Mary Hafeman, a PGA and LPGA Professional, is the 2016 PGA of America Player Development Award winner, a GRAA Top 50 Growth of the Game Teaching Professional and a golf instructor at Missing Links Golf Course & Driving Range in Mequon, Wisconsin, and at Deercreek Country Club in Jacksonville, Florida.
At both locations where I teach, I present a program called “Women: Play Better Golf” using Get Golf Ready as the foundation. Since the PGA of America promotes Get Golf Ready, I find that people are familiar with it, thus making it easier to market my program. With more lines of exposure, it makes sense to piggyback off of it for greater awareness, and then make it my own. With the occasional help of an intern, I conduct clinics for groups ranging from six to 10 players each, in five weekly sessions, each 90 minutes long, with flexible scheduling for groups when needed. In each group is a mixture of ages (20 through 90 in one group this past year!) and experience levels, so beginners learn not only from my direct instruction, but also by watching what the more experienced players do; in other words, learning through discovery. I organize fun, competitive practice activities so practice is never boring, often pairing golfers with their friends. We also play one hole on the golf course during each session. I individualize my instruction, so that if a golfer is already putting well, I don’t dwell too long on that skill for her. I also present men’s and mixed clinics, which I call “Get Golf Ready: Play Better Golf.”

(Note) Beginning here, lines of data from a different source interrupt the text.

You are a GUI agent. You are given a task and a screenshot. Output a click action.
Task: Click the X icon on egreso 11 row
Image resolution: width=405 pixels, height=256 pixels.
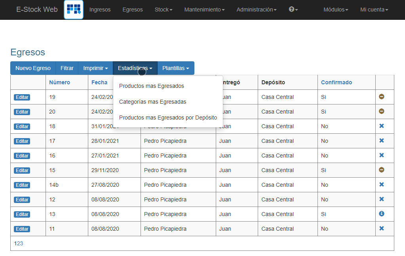click(x=381, y=228)
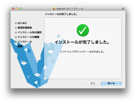The image size is (136, 103).
Task: Open the 使用許諾契約 step label
Action: point(25,28)
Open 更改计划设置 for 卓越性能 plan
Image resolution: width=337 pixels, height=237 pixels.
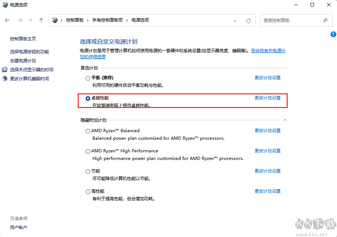(267, 98)
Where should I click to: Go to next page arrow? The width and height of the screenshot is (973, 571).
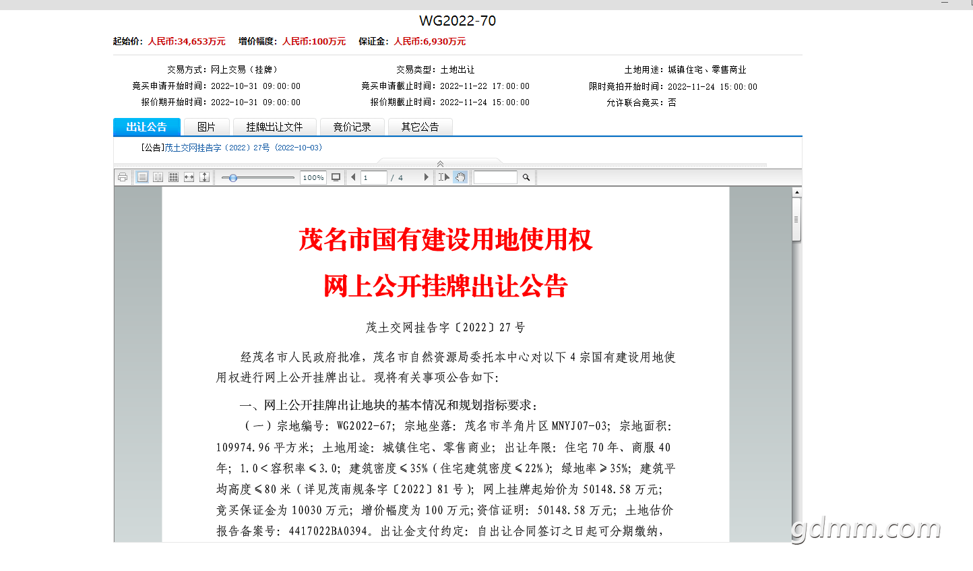click(x=426, y=177)
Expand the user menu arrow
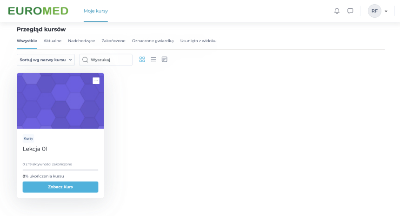 pos(386,11)
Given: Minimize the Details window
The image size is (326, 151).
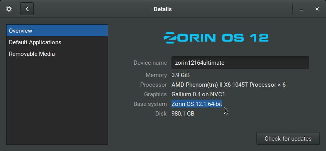Looking at the screenshot, I should (x=301, y=9).
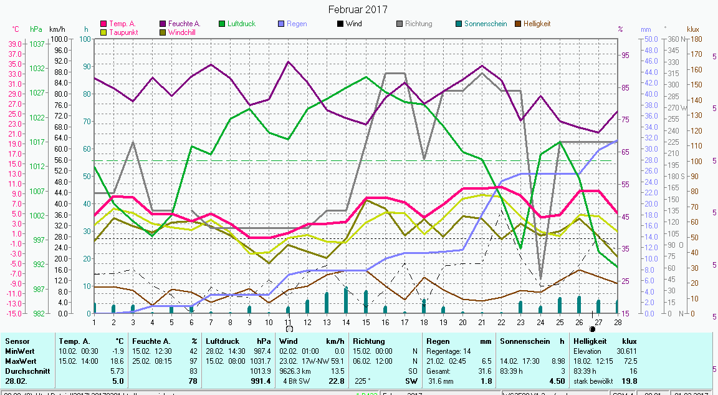The image size is (718, 395).
Task: Click the full moon symbol below day 11
Action: 289,328
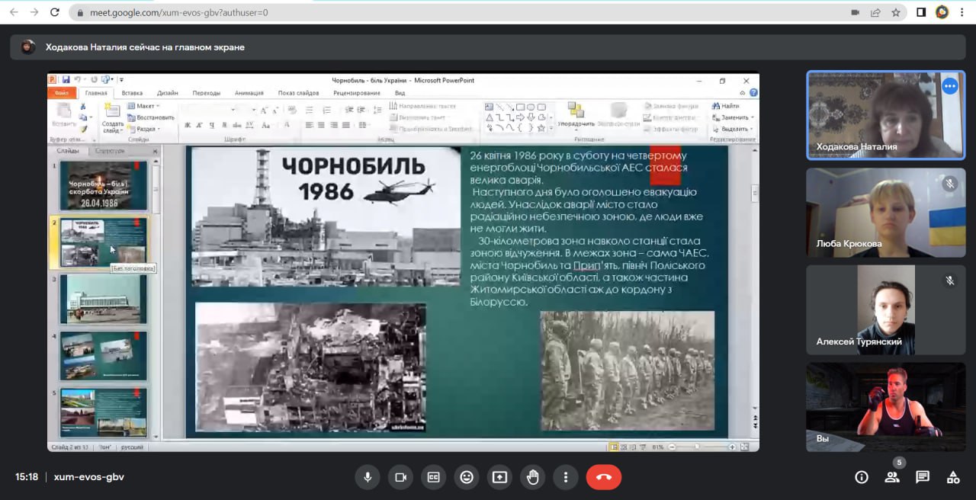Click the browser back arrow
Viewport: 976px width, 500px height.
point(14,12)
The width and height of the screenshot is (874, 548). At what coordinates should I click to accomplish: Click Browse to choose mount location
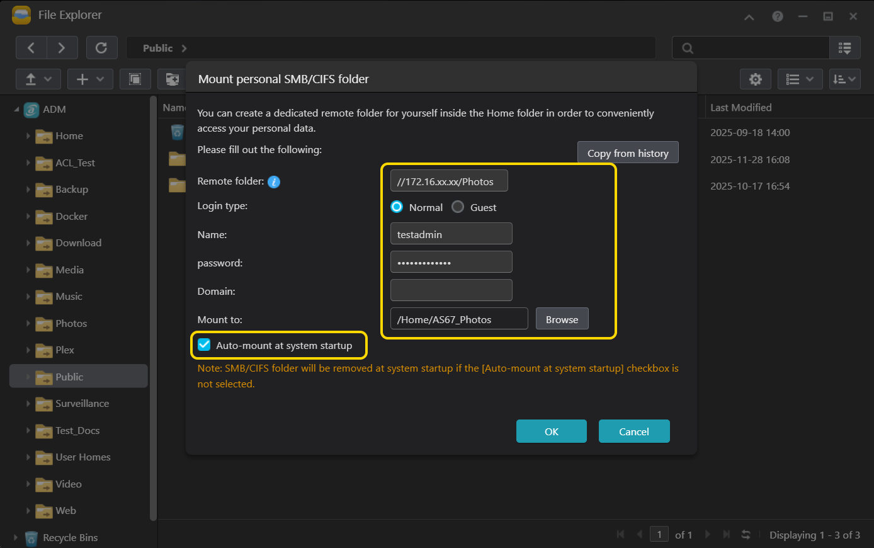point(562,319)
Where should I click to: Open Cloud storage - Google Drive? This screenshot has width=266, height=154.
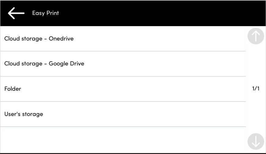(x=44, y=64)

I market this program to different segments, including families, companies and groups of friends. I always ask for referrals, a successful technique. In any given month, I run four or five “Play Better Golf / Get Golf Ready” programs. I charge $165 per person for the series of five sessions. As of this writing, I have had 91 women enrolled, for a revenue of $15,015. I pay 15 percent of that to the golf course to cover range balls and facility usage. I buy two sets of demo clubs each year for use by players who don’t own their own equipment. Most of these participants end up purchasing the demos or new clubs. My students also buy apparel from the golf shop and food & beverage at the course, augmenting the facility’s revenue stream. I find that 70 percent of program participants sign on for the next level of clinic instruction, and many decide to take private lessons from me, too.